_掲載本文_

皆様、新年明けましておめでとうございます。
昨年と同様2009年も宜しくお願いいたします。

今回は「ISOはボランタリー」と題して、先のメルマガに引き続き国際会議の
話をさせていただきます。

■□■ ISOはボランタリー ■□■

ISO(国際標準化機構:International Organization for Standardization)
で作成される規格はボランタリー規格といわれています。

ボランタリー(voluntary)とは、「強制的ではなく自発的に自ら進んで行う」
ことをいいます。

ISO9001、ISO14001、或いはその他多くの規格も強制的ではなく自発的に採用
することが前提とされています。

でも、本当にそうなのでしょうか?
確かに、ISO9001もISO14001も組織が自ら進んで行うものとされていますが、
実態は少し違うようです。

一般的には知られていないと思いますが、ISOの技術専門委員会(TC)の事務局
もボランタリーと称されています。

例えば、ISO9001を審議しているTC176は英国規格協会(BSI)が事務局を引き
受けています。日本の(社)日本鉄鋼連盟は、TC17(鋼)の事務局を引き受
けています。

ボランタリーですから、事務局経費は引き受けた組織が負担します。
(社)日本鉄鋼連盟は、毎年億単位の予算を投じています。

_作業内容_
ISOのボランタリー規格を扱った本文から、「でも、本当にそうなのでしょうか?」から「(社)日本鉄鋼連盟は、毎年億単位の予算を投じています。」までの範囲を一字一句変えずに書き写してください。 作業には上記の本文だけを用いること。

_元データ_

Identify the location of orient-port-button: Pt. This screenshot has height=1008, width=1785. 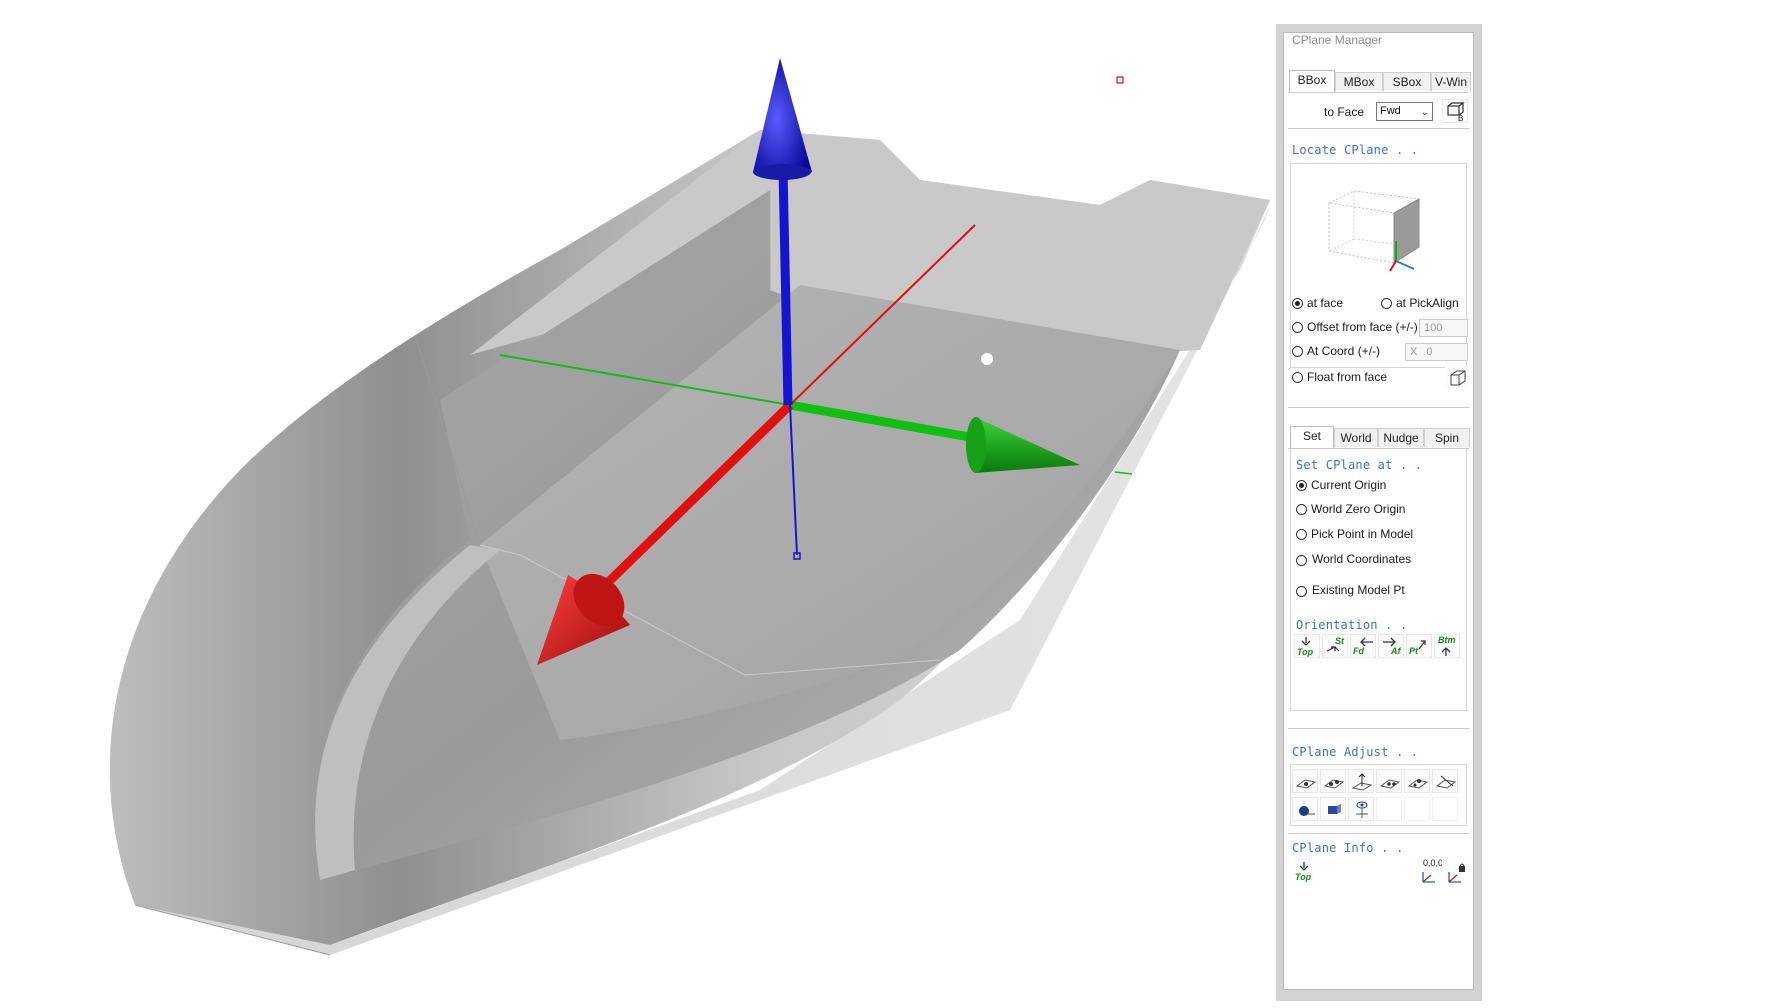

_回答欄_
でも、本当にそうなのでしょうか?
確かに、ISO9001もISO14001も組織が自ら進んで行うものとされていますが、
実態は少し違うようです。

一般的には知られていないと思いますが、ISOの技術専門委員会(TC)の事務局
もボランタリーと称されています。

例えば、ISO9001を審議しているTC176は英国規格協会(BSI)が事務局を引き
受けています。日本の(社)日本鉄鋼連盟は、TC17(鋼)の事務局を引き受
けています。

ボランタリーですから、事務局経費は引き受けた組織が負担します。
(社)日本鉄鋼連盟は、毎年億単位の予算を投じています。